Five CRC subtypes are revealed by iterative clustering

For a pathway-based stratification of CRC tumor samples, we selected four pathways known to play a role in progression of CRC: MAPK signaling (KEGG: hsa04010), mTOR signaling (KEGG: hsa04150), ErbB signaling (KEGG: hsa04012), and colorectal cancer disease pathway (CRCdp, KEGG: hsa05210). Applying NMF independently to the gene sets annotated to these four pathways resulted in two sample clusters that were overlapping significantly for the ErbB, MAPK, and CRCdp pathways, indicating dominant gene expression differences involving these pathways.

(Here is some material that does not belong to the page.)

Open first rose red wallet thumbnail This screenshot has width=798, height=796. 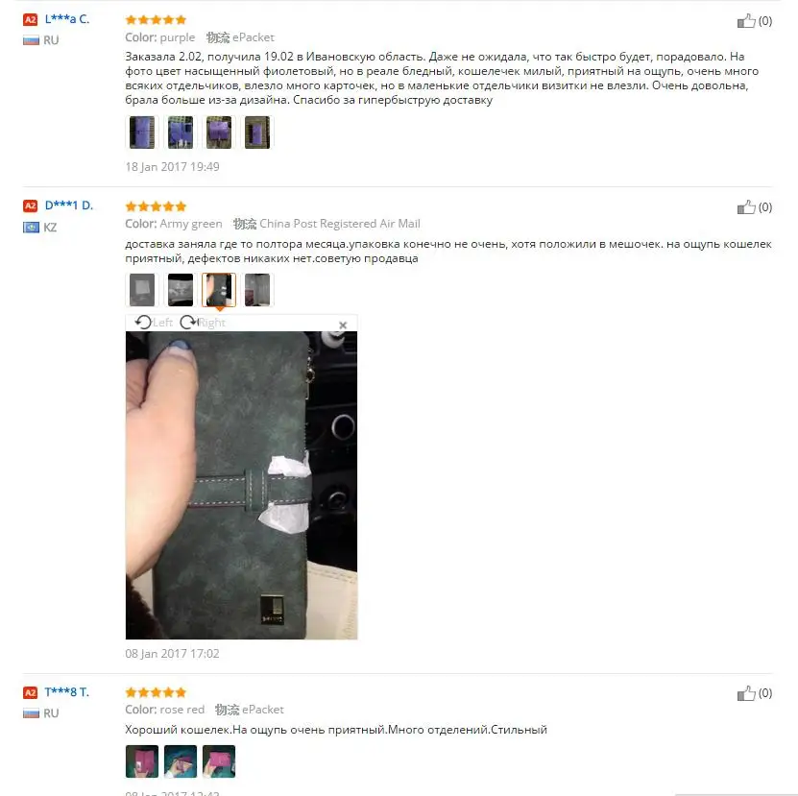coord(142,761)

Next, we applied iterative NMF (iNMF) to 100 randomly selected groups of probe sets, roughly equal in size to these pathways. See Figure 2 for a schematic representation of the iNMF procedure. The first iteration of iNMF resulted in two sample clusters (Types 1 and 2). In the second iteration, Type 1 was split into three subtypes, denoted as Subtypes 1.1, 1.2, and 1.3, whilst application of iNMF to Type 2 led to the identification of Subtypes 2.1 and 2.2 (Table 2 and Figure 3). The gene signatures are listed in Additional file 2: Table S5, Additional file 3: Table S6, Additional file 4: Table S7, Additional file 5: Table S8, Additional file 6: Table S9, Additional file 7: Table S10, Additional file 8: Table S11 for the respective subtypes. When we applied iNMF to 10.000 additional randomly selected probe set groups, the core clusters did not change significantly showing that the discovered subtypes do not depend on the randomly selected probe set groups.

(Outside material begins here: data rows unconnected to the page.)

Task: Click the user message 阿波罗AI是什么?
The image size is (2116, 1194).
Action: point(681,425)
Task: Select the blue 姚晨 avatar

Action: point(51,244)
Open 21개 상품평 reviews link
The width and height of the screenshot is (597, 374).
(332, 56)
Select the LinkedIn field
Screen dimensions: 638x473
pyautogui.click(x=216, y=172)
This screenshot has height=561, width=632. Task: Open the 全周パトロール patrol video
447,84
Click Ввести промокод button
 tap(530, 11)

The CRC subtypes are present in independent datasets

In order to further establish the robustness of the iNMF method and the resulting stratification, we performed two rounds of validation. First, we hierarchically clustered several independent, publically available CRC expression datasets totaling 1643 samples (Additional file 1: Table S1) with the probe sets that were found to be differentially expressed between subtypes in our dataset. Additional file 9: Table S12 summarizes the results. Figure 3 depicts an overview of the expression signatures across the biggest datasets. It is clear that we were able to identify all subtypes in external datasets. More importantly, the expression of the signature genes is consistent across the different datasets.

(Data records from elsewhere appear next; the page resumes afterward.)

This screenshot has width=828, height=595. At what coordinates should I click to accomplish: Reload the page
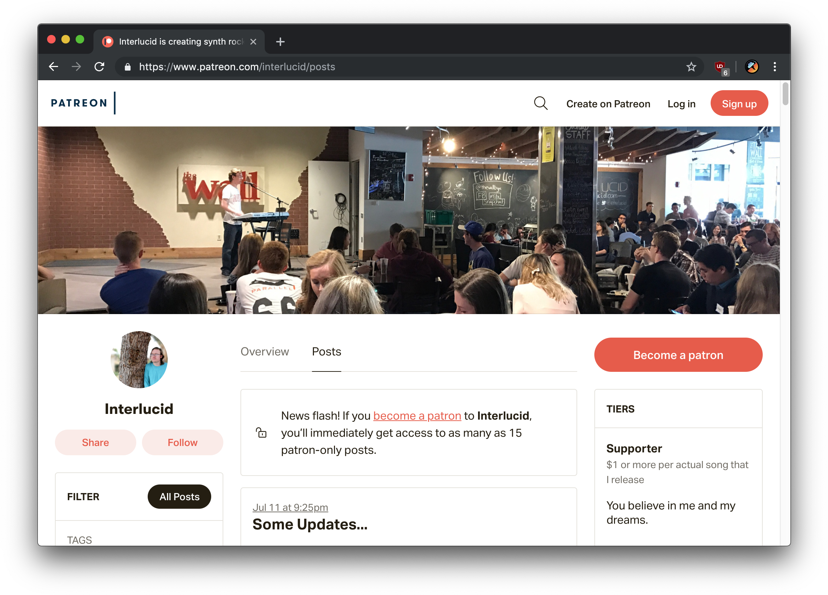99,67
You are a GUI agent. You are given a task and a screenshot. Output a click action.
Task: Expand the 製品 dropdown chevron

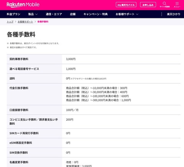coord(36,14)
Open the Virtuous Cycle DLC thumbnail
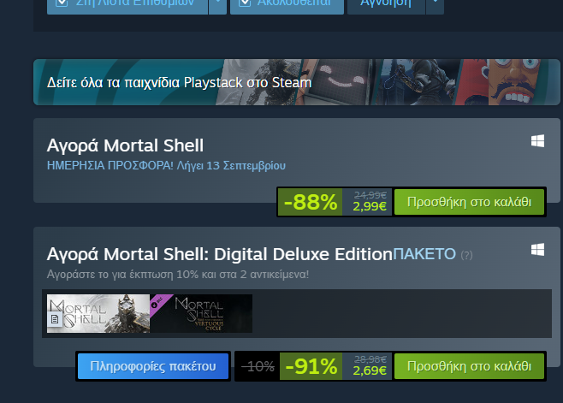The height and width of the screenshot is (403, 563). coord(201,313)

Second, we applied iNMF to a large independent set GSE14333 (n = 290) and investigated the overlap of the resulting stratification with the one obtained from the first validation. We utilized the same groups of randomly selected probe sets and performed two iterations of iNMF. The first iteration identified very similar CRC Types 1 and 2 as before (Fisher exact p-value < 2.2*10-16), and 68% and 71% (p-values < 9.9*10-16) of the genes that were previously found to be up-regulated in CRC Types 1 and 2, respectively. The subtypes identified in the second iteration were also significantly similar (simulated Fisher exact p-value = 5*10-4). The overlaps of gene signatures were significant for subtypes of Type 1 and for Subtype 2.1 (p-values < 8.6*10-8) but not for 2.2.

CRC subtypes exhibit significantly different molecular and clinical characteristics

To gain insight into the correlation of the iNMF stratification with available clinical annotation, we made use of the annotation available for some datasets. Here, it has to be noted that clinical annotation varies substantially between different datasets. Table 2 summarizes the differences in clinical characteristics.

Survival analysis revealed that Type 1 had significantly worse disease free survival (p-value = 9*10-3) than Type 2 (Additional file 1: Figure S1). Using survival and chemotherapy annotation of samples in GSE14333, an univariate Cox regression model indicated that Stage C tumors assigned to Type 1 had a significantly improved disease free survival if treated with chemotherapy (p-value = 0.04) while Stage C tumors in Type 2 did not show such a benefit. Furthermore, there was also a significant difference in the distribution of MSI samples (p-values < 8.68*10-4) between Subtypes 1.1, 1.2 and 1.3. The three subtypes of Type 1 also showed significant differences in terms of distribution of tumor location (p-value = 3.42*10-3). Of note, there was also a significant difference in distribution of male and female samples (p-value = 1.12*10-3) with Subtype 1.2 being the only subtype comprising more tumors of female than male patients.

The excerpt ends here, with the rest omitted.